5. Formele vereisten Wanneer een RIA wordt opgemaakt, wordt de JoKER formeel geïntegreerd in de RIA. Het resultaat is één document: het ingevulde RIA-sjabloon waarbij rekening gehouden werd met de RIA- én de JoKER-richtlijnen. De formele integratie in de RIA maakt dat JoKER er deel van uitmaakt en onderworpen is aan de regels betreffende de RIA. Deze handleiding is – hoewel afzonderlijk te gebruiken- dan ook een aanvulling op de RIA handleiding. Wanneer geen RIA vereist is, moet u nog steeds nagaan of de JoKER-verplichting al dan niet moet nageleefd worden. Hiervoor kan u het RIA-sjabloon gebruiken.

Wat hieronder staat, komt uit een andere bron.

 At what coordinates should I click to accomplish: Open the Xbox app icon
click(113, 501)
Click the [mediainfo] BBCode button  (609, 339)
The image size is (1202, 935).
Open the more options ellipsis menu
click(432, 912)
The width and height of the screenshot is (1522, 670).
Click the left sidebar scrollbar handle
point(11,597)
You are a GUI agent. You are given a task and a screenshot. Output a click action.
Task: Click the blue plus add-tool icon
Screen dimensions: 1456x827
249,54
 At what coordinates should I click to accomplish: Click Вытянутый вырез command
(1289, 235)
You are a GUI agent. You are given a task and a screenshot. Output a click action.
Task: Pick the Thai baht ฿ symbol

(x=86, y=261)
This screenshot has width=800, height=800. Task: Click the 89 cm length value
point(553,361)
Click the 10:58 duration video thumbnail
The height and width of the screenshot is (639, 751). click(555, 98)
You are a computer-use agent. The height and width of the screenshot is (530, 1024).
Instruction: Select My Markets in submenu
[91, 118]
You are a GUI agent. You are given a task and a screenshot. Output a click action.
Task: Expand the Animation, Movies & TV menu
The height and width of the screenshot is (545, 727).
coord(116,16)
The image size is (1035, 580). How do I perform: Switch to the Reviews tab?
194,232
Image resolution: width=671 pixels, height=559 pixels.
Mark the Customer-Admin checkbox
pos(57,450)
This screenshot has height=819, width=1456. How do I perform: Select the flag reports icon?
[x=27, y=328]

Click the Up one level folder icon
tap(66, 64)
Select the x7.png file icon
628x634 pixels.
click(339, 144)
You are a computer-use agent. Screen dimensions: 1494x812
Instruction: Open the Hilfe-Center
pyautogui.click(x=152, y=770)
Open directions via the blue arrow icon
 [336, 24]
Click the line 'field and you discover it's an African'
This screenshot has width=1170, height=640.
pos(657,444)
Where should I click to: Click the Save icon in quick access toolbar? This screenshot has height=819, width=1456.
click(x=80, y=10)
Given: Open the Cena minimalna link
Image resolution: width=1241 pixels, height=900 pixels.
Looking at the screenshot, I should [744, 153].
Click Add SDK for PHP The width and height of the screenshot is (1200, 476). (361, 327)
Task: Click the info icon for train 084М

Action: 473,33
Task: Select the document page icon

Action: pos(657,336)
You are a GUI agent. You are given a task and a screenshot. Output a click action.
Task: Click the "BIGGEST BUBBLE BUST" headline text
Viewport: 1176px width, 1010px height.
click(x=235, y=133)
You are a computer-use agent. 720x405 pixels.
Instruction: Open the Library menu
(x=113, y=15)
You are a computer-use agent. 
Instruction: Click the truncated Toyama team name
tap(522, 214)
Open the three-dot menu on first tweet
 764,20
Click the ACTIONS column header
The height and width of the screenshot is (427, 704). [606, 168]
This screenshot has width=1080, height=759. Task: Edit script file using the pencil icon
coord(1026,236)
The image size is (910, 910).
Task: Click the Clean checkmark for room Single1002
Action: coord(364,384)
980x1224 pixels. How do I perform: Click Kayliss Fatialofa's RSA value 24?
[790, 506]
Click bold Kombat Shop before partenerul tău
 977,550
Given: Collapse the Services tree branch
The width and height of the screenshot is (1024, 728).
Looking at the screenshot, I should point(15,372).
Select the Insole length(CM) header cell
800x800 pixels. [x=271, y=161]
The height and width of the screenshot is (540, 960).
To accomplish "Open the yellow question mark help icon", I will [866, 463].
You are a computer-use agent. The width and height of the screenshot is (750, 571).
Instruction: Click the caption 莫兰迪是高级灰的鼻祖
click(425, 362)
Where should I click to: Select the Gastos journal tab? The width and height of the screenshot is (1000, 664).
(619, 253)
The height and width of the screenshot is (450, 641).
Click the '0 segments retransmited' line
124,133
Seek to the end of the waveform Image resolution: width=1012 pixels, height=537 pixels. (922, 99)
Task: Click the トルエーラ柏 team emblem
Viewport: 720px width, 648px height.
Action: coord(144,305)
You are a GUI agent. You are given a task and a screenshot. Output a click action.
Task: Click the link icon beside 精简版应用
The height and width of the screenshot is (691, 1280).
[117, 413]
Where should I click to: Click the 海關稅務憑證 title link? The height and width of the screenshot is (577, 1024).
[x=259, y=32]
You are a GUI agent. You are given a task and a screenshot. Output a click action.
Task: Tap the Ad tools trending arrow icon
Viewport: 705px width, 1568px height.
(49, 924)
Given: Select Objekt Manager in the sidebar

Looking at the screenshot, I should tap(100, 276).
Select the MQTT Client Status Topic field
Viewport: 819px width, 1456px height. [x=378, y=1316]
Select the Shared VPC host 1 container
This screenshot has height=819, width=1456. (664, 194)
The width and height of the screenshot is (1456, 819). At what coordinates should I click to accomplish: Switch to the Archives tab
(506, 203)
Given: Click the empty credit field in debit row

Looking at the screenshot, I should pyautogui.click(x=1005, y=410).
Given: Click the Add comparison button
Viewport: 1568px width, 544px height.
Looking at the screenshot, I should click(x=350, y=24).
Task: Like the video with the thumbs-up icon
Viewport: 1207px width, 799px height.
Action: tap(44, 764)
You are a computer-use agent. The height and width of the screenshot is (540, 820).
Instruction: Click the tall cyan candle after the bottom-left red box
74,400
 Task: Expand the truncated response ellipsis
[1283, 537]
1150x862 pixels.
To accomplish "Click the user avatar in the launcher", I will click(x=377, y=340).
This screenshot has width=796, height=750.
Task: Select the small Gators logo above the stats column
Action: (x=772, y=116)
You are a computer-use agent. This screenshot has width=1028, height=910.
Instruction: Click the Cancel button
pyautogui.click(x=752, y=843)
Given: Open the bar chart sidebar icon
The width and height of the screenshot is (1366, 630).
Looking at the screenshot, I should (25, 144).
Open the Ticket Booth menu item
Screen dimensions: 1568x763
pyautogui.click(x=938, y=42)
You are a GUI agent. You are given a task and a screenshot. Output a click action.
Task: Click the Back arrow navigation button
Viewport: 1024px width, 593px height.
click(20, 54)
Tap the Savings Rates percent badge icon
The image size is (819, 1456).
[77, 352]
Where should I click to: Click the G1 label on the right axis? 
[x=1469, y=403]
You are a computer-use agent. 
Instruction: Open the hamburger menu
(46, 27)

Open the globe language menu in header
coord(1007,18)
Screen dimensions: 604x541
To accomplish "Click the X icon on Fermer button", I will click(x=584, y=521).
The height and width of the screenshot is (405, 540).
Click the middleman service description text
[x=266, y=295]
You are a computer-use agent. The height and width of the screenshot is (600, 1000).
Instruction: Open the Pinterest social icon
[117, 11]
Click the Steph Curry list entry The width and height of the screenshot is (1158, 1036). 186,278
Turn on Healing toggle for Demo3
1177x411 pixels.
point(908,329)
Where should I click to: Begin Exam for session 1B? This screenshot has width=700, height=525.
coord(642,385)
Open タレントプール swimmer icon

Toezicht op de naleving gebeurt door: -
de coördinatie: afdeling Jeugd van het agentschap Sociaal-Cultureel Werk voor Jeugd en Volwassenen de Dienst Wetsmatiging, departement bestuurszaken, de Vlaamse minister, bevoegd voor de coördinatie van de rechten van het kind de Raad van State het Vlaams Parlement, eventueel bijgestaan door het Kinderrechtencommissariaat.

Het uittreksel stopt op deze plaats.